Sorting in embedding_dense_backward_cuda takes very long time

rabbitwayne commented 4 years ago

Sorting the indices in embedding_dense_backward_cuda takes very long time. In BERT training, the sorting part in embedding_dense_backward_cuda takes almost 99% of the embedding backward time, which slows down backward pass a lot. Can anyone explain why are the indices sorted here? Is there anyway to improve this? Thanks a lot!

cc @ngimel @VitalyFedyunin @mruberry

rabbitwayne commented 4 years ago

Please refer the code here: https://github.com/pytorch/pytorch/blob/master/aten/src/ATen/native/cuda/Embedding.cu

zou3519 commented 4 years ago

Do you have a self-contained script that demonstrates the slowdown?

ngimel commented 4 years ago

Also, please make sure that it is not a profiling artefact, similiar to #24912, where it turned out that embedding backward actually took reasonable time. Sorting in embedding backward is used to make sure that results are deterministic. Smarter algorithms can be used to improve performance, but so far we have not seen a case where sorting would be more than say 2% of overall time, usually much less, which makes it a not very interesting optimization target.

rabbitwayne commented 4 years ago

@zou3519 @ngimel Thank you for your reply! I don't see there is a conclusion in #24912. What causes the backward taking 1300x longer than the forward? It is unclear after reading the entire post that the cause of the problem is pinpointed. I am seeing exactly the same problem as in #24912 where the embedding backward takes way longer than the forward, which makes me do the profiling.

To reproduce this problem, please follow the following steps.
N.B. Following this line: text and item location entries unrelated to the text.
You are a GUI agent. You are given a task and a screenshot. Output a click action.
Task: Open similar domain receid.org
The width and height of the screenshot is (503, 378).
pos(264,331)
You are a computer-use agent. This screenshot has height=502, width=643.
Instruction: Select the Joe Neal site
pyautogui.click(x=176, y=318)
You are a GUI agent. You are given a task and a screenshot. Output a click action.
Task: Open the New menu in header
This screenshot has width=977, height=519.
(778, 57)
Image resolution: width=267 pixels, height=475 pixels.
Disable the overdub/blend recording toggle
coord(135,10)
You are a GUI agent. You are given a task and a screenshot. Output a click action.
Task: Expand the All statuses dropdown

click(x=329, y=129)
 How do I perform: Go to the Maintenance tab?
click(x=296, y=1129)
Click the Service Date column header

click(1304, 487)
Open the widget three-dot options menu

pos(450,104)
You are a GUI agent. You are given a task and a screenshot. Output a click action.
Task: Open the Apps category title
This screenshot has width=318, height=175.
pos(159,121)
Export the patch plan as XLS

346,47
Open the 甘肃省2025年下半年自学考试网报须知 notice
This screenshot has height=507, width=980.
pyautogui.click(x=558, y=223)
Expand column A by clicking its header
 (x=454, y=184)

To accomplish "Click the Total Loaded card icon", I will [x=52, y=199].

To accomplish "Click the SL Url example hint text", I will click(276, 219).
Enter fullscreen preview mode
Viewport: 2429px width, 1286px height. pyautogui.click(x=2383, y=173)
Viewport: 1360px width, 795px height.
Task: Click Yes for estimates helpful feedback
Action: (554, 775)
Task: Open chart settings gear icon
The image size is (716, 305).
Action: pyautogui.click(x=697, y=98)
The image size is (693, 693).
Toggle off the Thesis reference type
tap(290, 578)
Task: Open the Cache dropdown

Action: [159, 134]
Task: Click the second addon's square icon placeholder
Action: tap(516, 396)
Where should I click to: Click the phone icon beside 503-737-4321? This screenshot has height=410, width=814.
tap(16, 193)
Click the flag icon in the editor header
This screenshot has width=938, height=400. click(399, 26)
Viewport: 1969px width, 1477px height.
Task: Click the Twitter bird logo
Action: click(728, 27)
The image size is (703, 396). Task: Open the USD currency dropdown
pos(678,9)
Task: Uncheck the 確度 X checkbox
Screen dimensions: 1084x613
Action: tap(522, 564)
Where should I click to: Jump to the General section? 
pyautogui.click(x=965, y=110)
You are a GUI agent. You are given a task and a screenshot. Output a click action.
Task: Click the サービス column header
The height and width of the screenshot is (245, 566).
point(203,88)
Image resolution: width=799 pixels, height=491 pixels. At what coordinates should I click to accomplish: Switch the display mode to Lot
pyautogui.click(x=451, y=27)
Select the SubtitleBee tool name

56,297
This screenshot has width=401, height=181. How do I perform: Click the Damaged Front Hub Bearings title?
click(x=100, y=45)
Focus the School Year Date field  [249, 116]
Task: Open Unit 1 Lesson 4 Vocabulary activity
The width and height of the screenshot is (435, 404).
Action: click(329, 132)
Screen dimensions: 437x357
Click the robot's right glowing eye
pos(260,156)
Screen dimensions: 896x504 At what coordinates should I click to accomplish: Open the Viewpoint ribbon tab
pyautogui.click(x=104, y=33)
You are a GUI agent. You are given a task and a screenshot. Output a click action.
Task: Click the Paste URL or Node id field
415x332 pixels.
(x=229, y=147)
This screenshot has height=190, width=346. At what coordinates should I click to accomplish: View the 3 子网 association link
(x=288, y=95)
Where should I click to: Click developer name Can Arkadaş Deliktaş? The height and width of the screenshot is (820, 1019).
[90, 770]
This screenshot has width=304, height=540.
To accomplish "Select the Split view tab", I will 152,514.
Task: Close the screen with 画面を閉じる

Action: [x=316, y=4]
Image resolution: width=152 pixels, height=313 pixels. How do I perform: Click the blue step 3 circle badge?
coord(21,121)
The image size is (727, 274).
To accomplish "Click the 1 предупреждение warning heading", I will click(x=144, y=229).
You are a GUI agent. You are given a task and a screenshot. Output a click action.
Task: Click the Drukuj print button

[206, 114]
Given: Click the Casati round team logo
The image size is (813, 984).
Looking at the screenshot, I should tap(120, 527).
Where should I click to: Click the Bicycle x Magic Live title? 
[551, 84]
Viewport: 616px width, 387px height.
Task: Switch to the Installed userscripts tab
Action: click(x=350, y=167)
Get BERT pertaining running. I am using the code here: https://github.com/NVIDIA/DeepLearningExamples/tree/master/PyTorch/LanguageModeling/BERT. Please use BERT large and batch size of 64. I am training on 1 V100. If you do profiling, you will see the backward pass takes about 12x longer than the forward pass for one batch. Further profiling will show that embedding backward dominates the backward pass.
Apply my profiling code in pytorch/aten/src/ATen/native/cuda/Embedding.cu. I have attached my Embedding.cu code with profiling. Re-compile and install pytorch. Then rerun BERT pertaining. You will see the profiling results.

In my profiling, embedding_dense_backward_cuda takes 141751us, among which sorting takes 141563us.

Can you please try reproducing this problem? Or at least take a look at my profiling code and see if I made any stupid mistakes?

The number of indices in embedding lookup is 8192. I am not sure if this size is too large for sorting.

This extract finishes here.